● **Task item**:
Looking at the listing below, work out the number of lines where the string "field" shows up, and give that number only.

● **Data supplied**:
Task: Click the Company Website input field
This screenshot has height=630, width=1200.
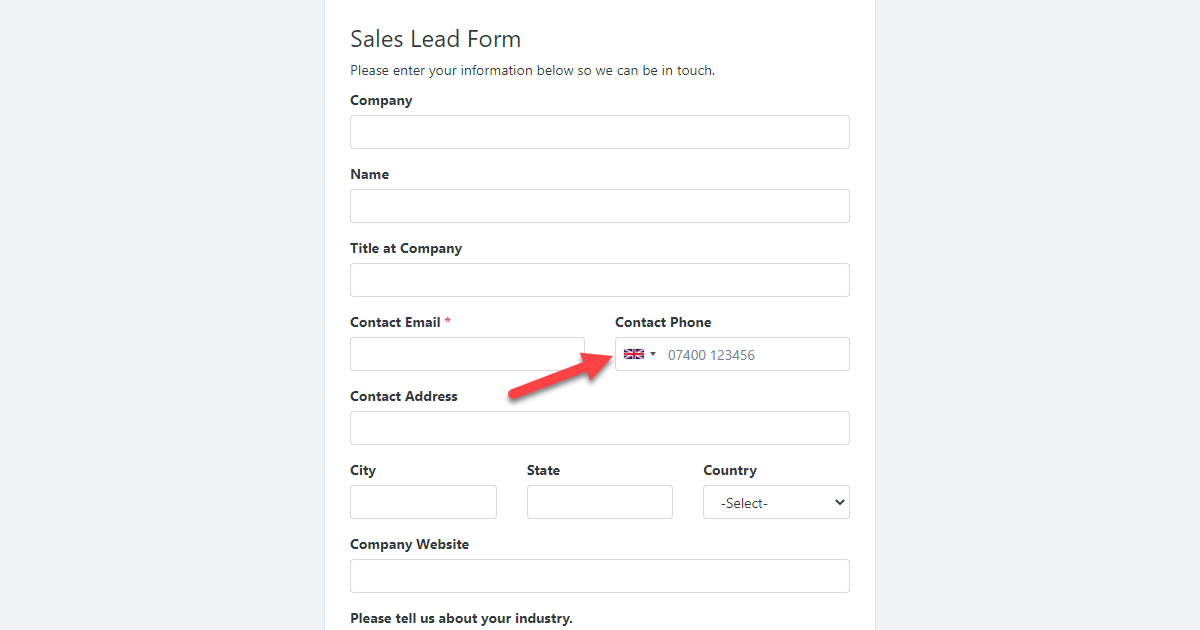Action: point(599,576)
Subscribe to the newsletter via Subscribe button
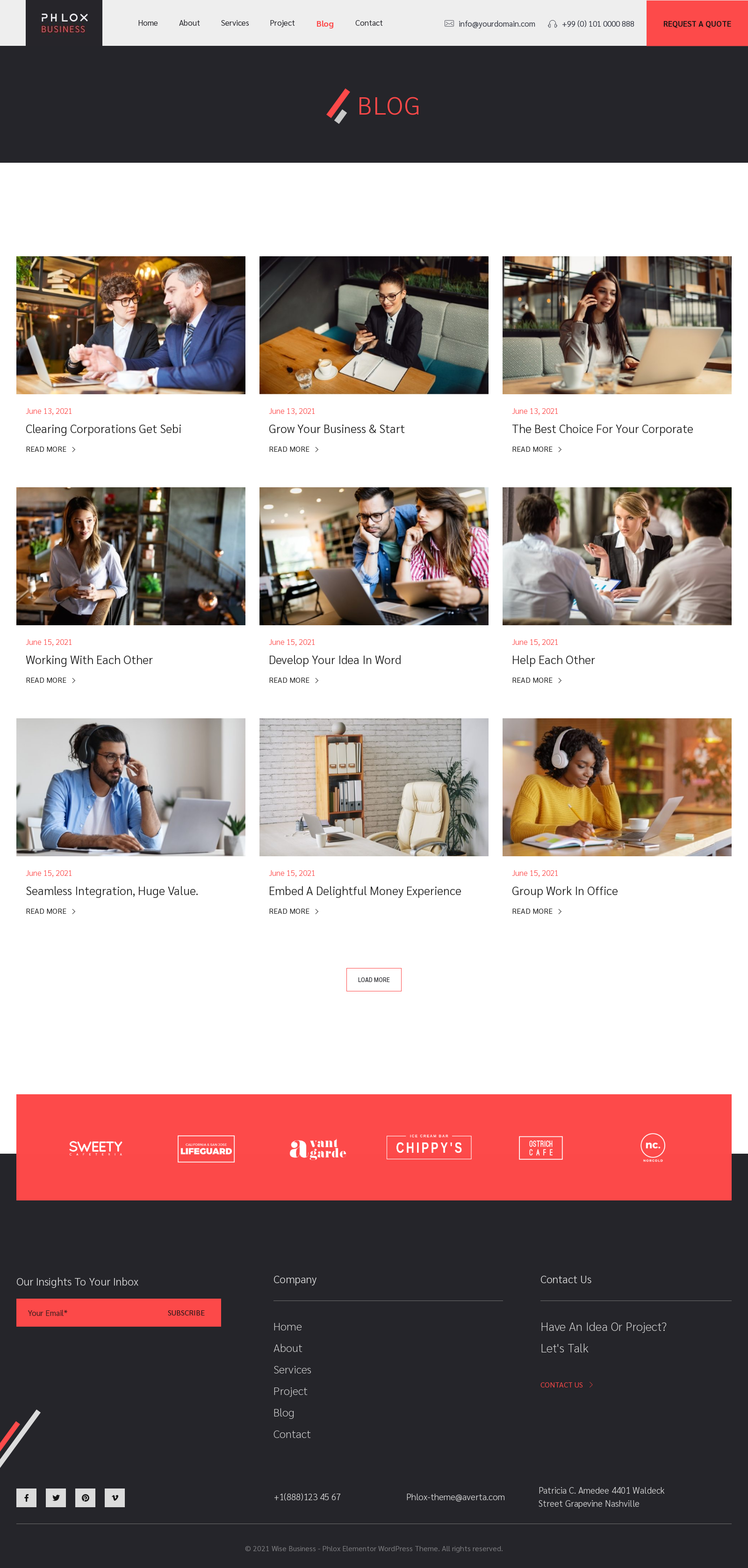Viewport: 748px width, 1568px height. tap(186, 1312)
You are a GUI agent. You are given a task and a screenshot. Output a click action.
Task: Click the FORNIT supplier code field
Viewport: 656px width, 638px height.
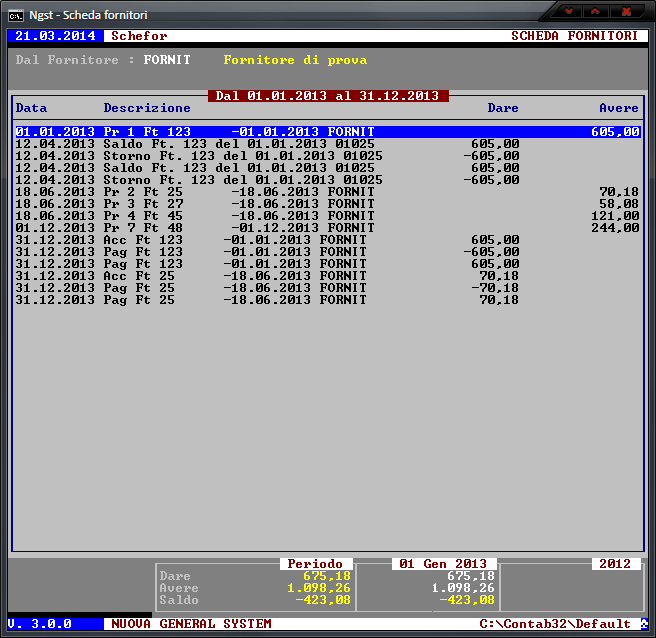click(167, 60)
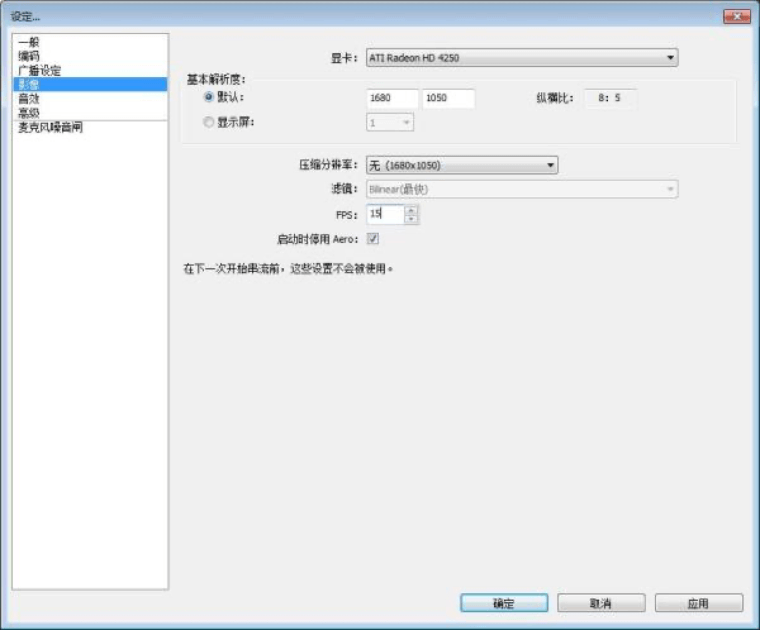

● **Answer space**:
2